Lady Diana Beauclerk's brother Lord Robert Spencer (1747-1831) bought Woolbeding House in 1791. It descended in the Spencer family to his illegitimate daughter Diana Bouverie (b.1786 to his mistress Harriet Bouverie whom he married in 1811). Diana Bouverie (1786-1873) married George Ponsonby (1774-1863) in 1812 and bequeathed Woolbeding House to their relations, the Lascelles, on her death. The house was given to the National Trust but the Lascelles family continued to live at Woolbeding until 1969 shortly before the present pictures were sold at Sotheby's in 1970.

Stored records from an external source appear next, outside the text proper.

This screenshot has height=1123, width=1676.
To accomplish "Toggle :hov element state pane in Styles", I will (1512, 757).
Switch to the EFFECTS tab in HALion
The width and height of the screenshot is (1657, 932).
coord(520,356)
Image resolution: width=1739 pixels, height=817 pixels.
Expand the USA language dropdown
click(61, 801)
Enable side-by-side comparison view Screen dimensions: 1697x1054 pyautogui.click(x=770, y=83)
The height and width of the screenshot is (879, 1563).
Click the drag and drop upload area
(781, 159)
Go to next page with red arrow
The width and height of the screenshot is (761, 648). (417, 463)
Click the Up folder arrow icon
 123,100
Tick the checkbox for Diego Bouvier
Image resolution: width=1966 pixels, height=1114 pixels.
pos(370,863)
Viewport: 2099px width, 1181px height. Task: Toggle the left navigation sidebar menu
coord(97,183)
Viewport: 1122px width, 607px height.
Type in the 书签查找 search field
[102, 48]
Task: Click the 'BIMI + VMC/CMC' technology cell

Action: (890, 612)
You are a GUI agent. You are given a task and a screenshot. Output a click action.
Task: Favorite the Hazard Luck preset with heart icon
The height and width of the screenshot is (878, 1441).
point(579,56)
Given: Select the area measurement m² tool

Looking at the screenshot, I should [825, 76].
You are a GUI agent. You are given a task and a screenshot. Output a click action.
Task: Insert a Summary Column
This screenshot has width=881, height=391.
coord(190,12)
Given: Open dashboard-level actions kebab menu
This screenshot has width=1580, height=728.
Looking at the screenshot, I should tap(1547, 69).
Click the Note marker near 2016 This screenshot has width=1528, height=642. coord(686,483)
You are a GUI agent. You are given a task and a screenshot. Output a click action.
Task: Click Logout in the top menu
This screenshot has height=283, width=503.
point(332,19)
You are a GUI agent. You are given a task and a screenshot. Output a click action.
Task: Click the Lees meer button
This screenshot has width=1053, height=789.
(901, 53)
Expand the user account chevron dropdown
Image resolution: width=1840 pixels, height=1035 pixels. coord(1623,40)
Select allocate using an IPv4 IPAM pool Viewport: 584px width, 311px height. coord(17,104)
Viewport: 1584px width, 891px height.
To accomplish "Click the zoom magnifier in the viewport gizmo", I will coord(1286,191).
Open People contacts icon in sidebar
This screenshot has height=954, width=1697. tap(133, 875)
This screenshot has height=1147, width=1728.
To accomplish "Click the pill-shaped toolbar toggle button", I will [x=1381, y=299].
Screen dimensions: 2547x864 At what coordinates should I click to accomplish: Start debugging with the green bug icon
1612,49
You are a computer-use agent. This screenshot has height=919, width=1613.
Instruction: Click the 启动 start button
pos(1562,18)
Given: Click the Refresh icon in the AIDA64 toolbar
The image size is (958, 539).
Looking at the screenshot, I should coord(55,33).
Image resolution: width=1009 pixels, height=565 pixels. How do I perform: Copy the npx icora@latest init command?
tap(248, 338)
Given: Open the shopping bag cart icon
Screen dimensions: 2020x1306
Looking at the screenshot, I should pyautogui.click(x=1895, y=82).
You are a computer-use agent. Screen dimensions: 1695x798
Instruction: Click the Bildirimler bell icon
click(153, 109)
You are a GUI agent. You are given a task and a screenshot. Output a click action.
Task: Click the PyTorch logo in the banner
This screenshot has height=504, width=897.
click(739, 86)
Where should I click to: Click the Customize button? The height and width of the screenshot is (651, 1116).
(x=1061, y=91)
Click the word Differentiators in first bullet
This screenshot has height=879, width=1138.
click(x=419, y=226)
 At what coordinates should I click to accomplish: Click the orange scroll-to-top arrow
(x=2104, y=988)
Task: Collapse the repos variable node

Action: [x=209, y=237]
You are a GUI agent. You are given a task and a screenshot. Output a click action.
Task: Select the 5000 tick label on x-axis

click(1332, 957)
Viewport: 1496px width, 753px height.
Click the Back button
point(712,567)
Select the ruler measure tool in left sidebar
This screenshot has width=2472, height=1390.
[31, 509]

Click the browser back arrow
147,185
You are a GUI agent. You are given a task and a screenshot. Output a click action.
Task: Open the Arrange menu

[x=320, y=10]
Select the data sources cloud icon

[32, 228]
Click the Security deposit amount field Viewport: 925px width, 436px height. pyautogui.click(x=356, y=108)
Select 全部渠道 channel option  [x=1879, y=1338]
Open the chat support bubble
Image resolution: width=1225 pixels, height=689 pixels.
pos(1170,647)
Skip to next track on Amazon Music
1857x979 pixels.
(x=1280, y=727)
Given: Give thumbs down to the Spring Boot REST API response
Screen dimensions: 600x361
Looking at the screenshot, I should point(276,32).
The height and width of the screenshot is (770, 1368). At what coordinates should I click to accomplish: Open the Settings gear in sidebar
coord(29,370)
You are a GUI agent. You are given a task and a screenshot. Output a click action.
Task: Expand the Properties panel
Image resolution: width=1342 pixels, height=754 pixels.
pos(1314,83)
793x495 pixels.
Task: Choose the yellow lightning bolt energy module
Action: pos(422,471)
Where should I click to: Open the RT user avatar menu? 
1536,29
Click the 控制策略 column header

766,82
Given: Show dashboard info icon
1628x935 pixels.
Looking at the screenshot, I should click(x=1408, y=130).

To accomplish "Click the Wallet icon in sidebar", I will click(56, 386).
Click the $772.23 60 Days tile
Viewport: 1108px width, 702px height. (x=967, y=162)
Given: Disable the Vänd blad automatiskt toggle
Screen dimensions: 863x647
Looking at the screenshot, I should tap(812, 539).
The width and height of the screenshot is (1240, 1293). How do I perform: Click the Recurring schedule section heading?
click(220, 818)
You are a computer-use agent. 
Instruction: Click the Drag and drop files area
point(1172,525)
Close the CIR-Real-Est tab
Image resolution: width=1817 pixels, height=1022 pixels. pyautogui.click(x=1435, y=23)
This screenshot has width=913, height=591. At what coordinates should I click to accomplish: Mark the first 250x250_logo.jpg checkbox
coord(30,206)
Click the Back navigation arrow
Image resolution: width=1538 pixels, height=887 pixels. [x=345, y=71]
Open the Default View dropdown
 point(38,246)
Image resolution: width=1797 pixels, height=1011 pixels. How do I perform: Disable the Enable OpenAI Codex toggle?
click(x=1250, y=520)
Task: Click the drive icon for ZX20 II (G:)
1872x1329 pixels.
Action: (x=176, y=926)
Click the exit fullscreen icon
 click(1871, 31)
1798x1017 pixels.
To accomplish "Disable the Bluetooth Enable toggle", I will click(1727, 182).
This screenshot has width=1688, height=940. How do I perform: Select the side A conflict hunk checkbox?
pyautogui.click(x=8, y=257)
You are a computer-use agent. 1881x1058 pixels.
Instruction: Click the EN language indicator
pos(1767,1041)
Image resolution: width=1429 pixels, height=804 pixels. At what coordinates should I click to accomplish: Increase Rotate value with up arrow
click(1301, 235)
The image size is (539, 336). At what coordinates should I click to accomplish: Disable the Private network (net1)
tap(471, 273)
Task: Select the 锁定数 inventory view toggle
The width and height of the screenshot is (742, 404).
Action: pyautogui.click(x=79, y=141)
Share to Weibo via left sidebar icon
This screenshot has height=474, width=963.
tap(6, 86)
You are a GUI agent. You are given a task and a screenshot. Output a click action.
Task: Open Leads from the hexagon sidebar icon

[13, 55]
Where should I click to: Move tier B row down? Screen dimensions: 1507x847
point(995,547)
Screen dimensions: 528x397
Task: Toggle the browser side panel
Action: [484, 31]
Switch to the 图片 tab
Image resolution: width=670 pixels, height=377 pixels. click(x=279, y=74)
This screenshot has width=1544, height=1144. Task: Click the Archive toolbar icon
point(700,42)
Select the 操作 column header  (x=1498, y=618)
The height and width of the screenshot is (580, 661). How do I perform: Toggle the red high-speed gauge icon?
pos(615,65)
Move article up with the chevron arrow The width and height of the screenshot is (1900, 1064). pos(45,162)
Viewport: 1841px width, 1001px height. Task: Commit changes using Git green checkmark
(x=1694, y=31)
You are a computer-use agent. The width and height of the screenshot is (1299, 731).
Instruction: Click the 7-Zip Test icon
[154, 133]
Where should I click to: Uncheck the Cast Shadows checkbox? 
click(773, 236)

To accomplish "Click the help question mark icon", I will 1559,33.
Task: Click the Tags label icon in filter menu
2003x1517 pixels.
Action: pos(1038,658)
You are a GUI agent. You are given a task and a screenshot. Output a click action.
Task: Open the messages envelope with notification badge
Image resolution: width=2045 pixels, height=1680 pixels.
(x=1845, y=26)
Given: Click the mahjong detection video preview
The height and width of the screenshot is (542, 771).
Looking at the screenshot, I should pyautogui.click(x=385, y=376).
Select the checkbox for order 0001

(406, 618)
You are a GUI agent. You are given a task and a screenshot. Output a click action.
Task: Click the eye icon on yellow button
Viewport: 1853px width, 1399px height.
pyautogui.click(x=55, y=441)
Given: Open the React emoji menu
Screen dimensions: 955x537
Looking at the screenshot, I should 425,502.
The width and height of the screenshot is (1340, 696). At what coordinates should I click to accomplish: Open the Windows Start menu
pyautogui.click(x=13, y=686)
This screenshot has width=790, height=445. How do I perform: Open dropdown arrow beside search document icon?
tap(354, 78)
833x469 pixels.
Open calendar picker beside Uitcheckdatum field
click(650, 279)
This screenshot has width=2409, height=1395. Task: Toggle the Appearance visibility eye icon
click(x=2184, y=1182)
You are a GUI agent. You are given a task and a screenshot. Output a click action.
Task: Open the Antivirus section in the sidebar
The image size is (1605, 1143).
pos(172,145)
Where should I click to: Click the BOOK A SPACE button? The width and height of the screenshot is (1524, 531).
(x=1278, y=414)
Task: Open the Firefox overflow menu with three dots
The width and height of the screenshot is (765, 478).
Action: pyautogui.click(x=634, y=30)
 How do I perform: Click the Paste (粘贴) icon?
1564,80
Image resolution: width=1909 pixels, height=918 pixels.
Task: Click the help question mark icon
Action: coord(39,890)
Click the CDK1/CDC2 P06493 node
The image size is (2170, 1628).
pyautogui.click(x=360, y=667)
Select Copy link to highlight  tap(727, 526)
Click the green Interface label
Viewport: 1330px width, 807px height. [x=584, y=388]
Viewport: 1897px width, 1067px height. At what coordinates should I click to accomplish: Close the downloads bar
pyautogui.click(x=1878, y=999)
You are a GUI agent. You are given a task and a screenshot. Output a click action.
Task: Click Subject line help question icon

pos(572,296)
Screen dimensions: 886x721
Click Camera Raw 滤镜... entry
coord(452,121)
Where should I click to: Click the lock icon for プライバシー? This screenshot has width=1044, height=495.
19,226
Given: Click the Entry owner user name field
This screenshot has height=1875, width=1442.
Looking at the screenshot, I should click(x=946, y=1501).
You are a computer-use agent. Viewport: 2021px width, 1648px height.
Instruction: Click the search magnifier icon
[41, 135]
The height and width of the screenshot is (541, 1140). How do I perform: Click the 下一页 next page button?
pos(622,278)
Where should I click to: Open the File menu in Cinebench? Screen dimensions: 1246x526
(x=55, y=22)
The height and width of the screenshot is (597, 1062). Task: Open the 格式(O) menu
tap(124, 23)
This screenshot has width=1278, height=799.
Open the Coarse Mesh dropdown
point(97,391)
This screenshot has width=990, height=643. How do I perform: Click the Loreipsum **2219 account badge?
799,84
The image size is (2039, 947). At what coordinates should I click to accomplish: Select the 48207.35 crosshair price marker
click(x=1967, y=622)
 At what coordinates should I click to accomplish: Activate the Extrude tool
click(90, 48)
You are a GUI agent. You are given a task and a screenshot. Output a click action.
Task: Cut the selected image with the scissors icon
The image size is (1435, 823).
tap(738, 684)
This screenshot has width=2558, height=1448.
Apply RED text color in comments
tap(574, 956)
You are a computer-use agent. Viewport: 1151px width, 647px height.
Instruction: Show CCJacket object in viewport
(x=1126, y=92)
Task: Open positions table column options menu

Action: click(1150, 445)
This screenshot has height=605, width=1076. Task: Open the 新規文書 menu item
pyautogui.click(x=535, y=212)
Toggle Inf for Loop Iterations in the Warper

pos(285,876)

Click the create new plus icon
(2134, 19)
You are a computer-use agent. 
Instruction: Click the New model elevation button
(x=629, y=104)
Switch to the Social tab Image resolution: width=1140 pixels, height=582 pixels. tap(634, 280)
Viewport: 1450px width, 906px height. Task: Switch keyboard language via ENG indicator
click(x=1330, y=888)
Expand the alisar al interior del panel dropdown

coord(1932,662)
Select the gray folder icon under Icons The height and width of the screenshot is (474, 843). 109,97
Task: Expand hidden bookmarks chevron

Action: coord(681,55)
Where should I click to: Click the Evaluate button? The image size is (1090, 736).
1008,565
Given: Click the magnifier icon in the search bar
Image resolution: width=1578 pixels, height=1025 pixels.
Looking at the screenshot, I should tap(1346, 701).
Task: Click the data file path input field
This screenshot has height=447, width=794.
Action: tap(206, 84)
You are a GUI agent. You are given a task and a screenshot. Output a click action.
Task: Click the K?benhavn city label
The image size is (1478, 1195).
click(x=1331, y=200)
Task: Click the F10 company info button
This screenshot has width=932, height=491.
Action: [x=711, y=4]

Lady Beauclerk was born Lady Diana Spencer and was the eldest daughter of Charles Spencer, 3
rd Duke of Marlborough. She grew up at Blenheim Palace and made copies of the pictures there from a young age. In 1757 she married the 2nd Viscount Bolingbroke but he was serially unfaithful so, controversially for the time, she left him for her lover Topham Beauclerk (1739-1780). This led to divorce in 1768 and she married Beauclerk two days later. They moved in court circles and Lady Diana's closest friends were the countesses of Pembroke and Spencer and the Duchess of Devonshire. Horace Walpole, Lord Orford, was also a close friend of the couple and the diarist Joseph Farington recalls his views of them: ` Lord Orford mentioned many particulars relative to the late Mr. Topham Beauclerc [the celebrated wit]. He said He was the worst tempered man He ever knew. Lady Di passed a most miserable life with him. Lord 0, out of regard to her invited them occasionally to pass a few days at Strawberry Hill. They slept in separate beds. Beauclerc was remarkably filthy in his person which generated vermin. He took Laudanum regularly in vast quantities. He seldom rose before one or two o'clock.'

After his husband's death, she moved into Devonshire Cottage in Richmond. She was well known for her drawings of children and infant cupids and bacchantes, some of which were engraved by Bartolozzi, and she also produced designs for Wedgwood pottery. Walpole was a great admirer of her work and built a room at Strawberry Hill to house her drawings. She appears to have drawn few portraits - most of the surviving examples are of family and friends. Her work is in the V. and A., the Royal Collection and the British Museum.